2.
Modification des termes de l'échange
Une augmentation de la production agricole peut
entraîner une baisse des prix. Cette baisse des prix a pour effet une
amélioration du salaire réel dans le secteur non agricole de
telle sorte que le salaire nominal peut y diminuer sans pour autant affecter le
niveau de vie. Les termes de l'échange s'en trouvent modifiés au
détriment de l'agriculture et en faveur des autres secteurs. L'industrie
percevra des profits plus élevés. Ces profits pourraient
être utilisés pour la formation du capital ou pour la consommation
dans les secteurs public ou privé. Il est question d'effectuer un
contrôle de prix pour arriver à une augmentation rapide du prix
relatif des produits industriels par rapport aux produits agricoles. Un
transfert de valeur de l'agriculture vers le secteur industriel peut ainsi
être observé.
3.
Compression des investissements dans l'agriculture
Même si l'agriculture utilise parfois les produits issus
des autres secteurs, elle a une contribution nette à la formation du
capital dans ces secteurs.
4.
Marché rural des biens industriels
La véritable croissance et le développement
économique dépendent plus de l'expansion du secteur non agricole.
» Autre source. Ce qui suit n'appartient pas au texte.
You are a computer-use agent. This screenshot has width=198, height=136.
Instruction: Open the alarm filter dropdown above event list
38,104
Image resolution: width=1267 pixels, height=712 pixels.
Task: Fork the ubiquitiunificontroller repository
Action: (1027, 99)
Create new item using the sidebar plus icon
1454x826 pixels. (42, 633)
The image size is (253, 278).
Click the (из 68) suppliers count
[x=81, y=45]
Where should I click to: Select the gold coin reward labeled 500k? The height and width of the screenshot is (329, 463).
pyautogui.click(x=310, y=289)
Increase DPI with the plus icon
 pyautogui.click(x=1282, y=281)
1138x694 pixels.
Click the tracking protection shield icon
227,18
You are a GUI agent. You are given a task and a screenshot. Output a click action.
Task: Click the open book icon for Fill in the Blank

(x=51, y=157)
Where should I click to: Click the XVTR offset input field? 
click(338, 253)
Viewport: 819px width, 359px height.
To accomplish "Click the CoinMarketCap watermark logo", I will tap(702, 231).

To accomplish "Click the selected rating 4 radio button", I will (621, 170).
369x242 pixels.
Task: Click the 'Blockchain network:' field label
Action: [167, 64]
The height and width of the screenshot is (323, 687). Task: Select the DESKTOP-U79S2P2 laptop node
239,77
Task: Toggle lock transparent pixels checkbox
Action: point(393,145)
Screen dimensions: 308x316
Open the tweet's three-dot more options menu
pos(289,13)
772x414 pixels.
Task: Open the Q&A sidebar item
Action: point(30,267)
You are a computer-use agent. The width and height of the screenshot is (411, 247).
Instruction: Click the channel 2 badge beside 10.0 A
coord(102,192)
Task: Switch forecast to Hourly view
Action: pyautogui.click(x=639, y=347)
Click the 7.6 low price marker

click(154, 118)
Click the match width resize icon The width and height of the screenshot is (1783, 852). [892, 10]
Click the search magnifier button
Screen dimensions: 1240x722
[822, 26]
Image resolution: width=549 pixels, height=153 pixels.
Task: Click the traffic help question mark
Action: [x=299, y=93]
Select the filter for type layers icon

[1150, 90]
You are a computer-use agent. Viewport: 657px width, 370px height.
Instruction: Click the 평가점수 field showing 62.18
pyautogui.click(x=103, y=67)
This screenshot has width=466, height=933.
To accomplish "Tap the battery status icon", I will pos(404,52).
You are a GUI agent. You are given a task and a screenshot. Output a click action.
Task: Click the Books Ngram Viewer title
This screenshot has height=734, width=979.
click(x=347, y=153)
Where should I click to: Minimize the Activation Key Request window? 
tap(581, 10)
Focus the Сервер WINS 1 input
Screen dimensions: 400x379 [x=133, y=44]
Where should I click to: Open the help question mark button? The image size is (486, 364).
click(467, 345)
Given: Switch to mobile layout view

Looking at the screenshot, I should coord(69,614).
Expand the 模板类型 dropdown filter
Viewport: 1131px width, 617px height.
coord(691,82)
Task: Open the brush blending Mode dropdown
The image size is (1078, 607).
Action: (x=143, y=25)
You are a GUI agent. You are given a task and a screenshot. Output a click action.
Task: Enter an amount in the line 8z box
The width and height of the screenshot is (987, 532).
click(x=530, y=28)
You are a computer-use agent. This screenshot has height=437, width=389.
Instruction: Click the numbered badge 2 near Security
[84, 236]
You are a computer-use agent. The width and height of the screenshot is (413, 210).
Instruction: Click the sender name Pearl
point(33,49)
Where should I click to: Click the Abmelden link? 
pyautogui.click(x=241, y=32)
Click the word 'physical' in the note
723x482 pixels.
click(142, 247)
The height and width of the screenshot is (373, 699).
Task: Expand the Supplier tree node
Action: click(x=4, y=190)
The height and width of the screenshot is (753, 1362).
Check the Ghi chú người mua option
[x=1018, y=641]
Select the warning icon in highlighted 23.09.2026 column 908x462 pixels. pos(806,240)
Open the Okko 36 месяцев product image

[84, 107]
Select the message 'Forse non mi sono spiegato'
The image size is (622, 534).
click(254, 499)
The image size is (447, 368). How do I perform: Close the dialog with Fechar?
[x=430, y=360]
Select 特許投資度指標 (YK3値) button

Mais les obstacles à l'expansion de ce secteur proviennent aussi de la
faiblesse des bénéfices sur investissement due à
l'étroitesse des marchés. Un accroissement des revenus des
agriculteurs offre ainsi des débouchés supplémentaires au
secteur industriel.
2.2.4 Agriculture et transfert de
la main d'oeuvre vers l'industrie
La notion de surplus de main d'oeuvre a été au
centre des développements sur l'impact de l'agriculture sur le reste de
l'économie. En se basant sur l'observation empirique, les
économistes du développement de la première
génération ont essayé de formaliser les différents
mécanismes à travers lesquels l'excédent de main d'oeuvre
du secteur agricole est transféré vers le reste de
l'économie. Le cadre de l'analyse se fait généralement
à travers un modèle bi-sectoriel. Ils mettent en évidence
deux secteurs dans l'économie : un secteur traditionnel, de
subsistance ou encore agricole et un secteur moderne ou non agricole. Les
premiers éléments de ces analyses se retrouvaient
déjà au 18e siècle. RICARDO (1817) dans The
principles of politicaleconomy and taxation, a présenté le
plus connu des premiers modèles. Il part de deux
hypothèses : présence d'un secteur agricole à
rendements décroissants et existence d'une main d'oeuvre
sous-employée dans ce secteur. RICARDO affirme que le secteur industriel
peut recruter dans le secteur agricole sans qu'il y ait une hausse de salaire
dans le secteur urbain ou le secteur rural.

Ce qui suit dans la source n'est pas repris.